In 2007, BBC presenter Jonathan Ross developed a documentary on the elusive artist. It took him almost two years to find Ditko’s office in Manhattan. When Ross finally tracked him down, Ditko refused to be filmed, and refused any monetary compensation for the production. Apparently, he shook hands with Ross, gave him some
comic books, and reportedly said “I guess I should not have put my name on my office
door”. This is, most likely, the last interview with Steve Ditko.

Even though he has passed on, Steve’s influence is still felt to this day. When Benedict
Cumberbatch fought Dormammu in ‘Doctor Strange’, the CGI effects were taken directly
from his hand drawn comic book panels.
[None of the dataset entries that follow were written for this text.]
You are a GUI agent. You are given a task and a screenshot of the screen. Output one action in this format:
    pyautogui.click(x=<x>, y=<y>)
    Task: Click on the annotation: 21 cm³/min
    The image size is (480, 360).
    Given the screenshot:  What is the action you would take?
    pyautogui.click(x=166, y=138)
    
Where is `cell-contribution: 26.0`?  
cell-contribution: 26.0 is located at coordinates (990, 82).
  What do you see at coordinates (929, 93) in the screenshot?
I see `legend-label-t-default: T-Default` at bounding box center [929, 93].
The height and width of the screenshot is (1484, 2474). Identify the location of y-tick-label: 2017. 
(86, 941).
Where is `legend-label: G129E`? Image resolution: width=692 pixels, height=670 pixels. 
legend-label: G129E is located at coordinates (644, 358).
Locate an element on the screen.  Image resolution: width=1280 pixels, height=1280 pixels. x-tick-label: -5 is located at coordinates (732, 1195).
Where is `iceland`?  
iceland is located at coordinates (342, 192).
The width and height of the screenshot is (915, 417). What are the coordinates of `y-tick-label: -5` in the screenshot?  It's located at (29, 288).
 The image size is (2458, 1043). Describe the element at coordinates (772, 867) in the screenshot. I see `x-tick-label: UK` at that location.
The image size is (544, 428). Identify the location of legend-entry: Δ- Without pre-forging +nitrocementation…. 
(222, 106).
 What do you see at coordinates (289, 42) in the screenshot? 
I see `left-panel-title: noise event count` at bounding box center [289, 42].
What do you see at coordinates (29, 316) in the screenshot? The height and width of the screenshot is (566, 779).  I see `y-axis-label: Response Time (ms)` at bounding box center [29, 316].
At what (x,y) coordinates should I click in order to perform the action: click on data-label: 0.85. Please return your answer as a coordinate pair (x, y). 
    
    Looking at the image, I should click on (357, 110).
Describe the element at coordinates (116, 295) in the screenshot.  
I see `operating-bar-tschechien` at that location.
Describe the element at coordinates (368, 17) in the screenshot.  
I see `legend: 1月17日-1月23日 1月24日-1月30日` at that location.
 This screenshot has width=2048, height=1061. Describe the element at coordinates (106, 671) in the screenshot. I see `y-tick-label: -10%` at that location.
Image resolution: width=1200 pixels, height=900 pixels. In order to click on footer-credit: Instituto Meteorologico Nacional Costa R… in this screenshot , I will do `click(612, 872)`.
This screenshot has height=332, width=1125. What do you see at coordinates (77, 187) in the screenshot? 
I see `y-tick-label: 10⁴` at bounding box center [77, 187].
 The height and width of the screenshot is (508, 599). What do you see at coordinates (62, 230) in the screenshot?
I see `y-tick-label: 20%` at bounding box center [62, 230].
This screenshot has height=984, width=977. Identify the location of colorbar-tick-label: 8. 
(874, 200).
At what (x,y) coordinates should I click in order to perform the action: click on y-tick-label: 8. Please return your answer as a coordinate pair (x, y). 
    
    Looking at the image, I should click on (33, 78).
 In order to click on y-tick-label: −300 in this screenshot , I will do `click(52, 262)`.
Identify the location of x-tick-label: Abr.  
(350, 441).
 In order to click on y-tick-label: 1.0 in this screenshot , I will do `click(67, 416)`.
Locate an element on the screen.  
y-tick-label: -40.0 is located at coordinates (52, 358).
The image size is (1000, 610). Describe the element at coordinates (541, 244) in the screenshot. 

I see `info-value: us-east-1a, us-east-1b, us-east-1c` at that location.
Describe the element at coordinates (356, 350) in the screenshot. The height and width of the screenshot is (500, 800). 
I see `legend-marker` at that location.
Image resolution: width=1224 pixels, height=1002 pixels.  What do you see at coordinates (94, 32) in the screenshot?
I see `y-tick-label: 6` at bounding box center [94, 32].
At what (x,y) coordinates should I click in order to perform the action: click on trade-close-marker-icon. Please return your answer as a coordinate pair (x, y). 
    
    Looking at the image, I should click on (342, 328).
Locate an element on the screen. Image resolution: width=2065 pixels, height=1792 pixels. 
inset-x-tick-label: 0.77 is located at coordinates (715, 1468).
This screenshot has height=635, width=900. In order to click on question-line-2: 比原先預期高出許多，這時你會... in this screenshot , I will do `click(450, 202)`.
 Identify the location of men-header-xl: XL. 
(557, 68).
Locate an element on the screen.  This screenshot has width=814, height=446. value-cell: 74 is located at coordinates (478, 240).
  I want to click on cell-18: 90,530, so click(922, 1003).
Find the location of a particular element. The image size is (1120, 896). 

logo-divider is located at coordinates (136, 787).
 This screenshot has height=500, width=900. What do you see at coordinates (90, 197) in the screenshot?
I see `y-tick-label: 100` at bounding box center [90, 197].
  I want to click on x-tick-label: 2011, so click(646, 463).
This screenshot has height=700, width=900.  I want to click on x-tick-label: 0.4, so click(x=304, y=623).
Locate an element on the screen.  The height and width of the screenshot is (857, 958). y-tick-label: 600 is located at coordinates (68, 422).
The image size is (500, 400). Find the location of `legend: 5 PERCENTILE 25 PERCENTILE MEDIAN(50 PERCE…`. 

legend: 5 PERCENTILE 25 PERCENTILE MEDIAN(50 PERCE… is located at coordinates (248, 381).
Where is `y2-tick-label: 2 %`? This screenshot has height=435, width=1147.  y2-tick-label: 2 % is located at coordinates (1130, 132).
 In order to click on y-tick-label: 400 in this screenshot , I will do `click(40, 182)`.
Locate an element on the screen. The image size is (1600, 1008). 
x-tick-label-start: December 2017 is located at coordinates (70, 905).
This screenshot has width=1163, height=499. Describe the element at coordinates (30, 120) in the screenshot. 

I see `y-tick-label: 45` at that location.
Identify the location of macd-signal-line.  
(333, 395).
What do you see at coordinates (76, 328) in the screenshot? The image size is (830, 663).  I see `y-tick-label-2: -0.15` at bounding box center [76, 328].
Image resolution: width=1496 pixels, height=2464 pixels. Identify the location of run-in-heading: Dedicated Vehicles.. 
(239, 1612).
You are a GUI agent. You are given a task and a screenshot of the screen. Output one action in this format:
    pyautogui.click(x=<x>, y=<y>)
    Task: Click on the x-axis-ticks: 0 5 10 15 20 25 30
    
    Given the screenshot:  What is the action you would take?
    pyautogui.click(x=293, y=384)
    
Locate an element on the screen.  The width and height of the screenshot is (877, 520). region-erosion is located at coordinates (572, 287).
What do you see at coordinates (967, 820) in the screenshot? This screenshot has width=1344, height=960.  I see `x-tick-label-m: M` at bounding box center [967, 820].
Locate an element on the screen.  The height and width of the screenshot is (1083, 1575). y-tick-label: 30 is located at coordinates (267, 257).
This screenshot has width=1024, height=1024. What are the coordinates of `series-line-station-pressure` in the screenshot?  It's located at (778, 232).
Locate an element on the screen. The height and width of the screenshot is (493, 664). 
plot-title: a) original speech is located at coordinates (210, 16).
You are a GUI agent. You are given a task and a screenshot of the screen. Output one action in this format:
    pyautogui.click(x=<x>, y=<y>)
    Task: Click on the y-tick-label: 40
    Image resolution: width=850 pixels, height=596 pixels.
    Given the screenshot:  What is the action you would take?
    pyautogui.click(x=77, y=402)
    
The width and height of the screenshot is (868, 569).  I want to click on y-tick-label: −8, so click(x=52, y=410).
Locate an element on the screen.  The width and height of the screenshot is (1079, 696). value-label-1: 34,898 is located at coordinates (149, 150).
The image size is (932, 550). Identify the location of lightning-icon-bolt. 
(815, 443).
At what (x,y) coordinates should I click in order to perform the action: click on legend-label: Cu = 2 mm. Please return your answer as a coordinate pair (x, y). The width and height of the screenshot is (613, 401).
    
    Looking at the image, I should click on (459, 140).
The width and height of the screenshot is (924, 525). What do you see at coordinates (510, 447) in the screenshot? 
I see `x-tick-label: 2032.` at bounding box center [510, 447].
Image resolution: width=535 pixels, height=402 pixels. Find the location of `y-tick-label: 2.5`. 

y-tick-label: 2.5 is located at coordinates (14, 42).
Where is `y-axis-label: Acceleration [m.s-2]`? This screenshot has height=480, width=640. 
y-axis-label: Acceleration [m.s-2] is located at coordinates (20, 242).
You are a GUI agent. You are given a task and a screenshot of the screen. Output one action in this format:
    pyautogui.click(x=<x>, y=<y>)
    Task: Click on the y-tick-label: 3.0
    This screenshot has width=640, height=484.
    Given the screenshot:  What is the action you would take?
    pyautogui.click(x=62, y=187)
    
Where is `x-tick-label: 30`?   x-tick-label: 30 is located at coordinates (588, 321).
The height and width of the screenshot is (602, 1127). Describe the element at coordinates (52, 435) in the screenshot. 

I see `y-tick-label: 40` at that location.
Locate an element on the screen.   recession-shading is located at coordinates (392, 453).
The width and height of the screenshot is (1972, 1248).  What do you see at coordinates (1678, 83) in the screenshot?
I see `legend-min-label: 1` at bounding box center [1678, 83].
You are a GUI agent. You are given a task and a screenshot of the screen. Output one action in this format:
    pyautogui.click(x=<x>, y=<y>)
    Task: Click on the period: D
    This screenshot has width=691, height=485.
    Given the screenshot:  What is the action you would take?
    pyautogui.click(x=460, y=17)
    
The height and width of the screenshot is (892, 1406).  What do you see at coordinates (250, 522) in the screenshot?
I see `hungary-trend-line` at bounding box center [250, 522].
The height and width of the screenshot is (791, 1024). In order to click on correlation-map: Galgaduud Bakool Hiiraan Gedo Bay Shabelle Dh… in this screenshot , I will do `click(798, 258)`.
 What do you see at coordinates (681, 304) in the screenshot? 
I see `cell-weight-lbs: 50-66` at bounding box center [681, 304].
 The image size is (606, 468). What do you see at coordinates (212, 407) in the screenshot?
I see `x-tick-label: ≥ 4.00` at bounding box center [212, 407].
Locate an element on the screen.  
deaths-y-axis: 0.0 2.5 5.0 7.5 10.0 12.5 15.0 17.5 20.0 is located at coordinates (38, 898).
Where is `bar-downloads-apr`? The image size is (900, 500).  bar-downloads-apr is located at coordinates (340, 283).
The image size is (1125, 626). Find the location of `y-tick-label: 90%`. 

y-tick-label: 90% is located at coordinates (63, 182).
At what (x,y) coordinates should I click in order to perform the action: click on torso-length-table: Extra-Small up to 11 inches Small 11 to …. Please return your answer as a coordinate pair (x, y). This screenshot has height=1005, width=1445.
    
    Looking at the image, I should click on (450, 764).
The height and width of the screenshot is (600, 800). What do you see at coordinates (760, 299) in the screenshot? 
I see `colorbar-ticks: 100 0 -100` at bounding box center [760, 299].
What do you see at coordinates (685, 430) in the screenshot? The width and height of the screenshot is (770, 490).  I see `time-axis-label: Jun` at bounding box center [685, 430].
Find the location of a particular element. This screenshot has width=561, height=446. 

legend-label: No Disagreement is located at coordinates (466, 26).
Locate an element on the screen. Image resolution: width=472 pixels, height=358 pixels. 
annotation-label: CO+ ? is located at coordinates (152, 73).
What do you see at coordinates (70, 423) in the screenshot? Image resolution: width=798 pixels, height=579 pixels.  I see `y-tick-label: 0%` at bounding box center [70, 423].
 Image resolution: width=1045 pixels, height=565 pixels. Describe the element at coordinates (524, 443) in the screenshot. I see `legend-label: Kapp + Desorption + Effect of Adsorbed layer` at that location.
Even the ending battle scene in ‘Spider-Man:
Homecoming’ is an obvious homage.

If it were not for the imagination of a guy
scribbling funny papers in the 1960’s, many comic book fans would not have the icons
we all enjoy today.

To all comic book nerds out there, when you get a moment today, pick up a copy of
Doctor Strange, or download a classic Spider-Man back-issue. On the very first panel, in
small print, underneath Stan Lee’s swooping signature, look for the name Steve Ditko.

Remember the man through the art he gave to us all.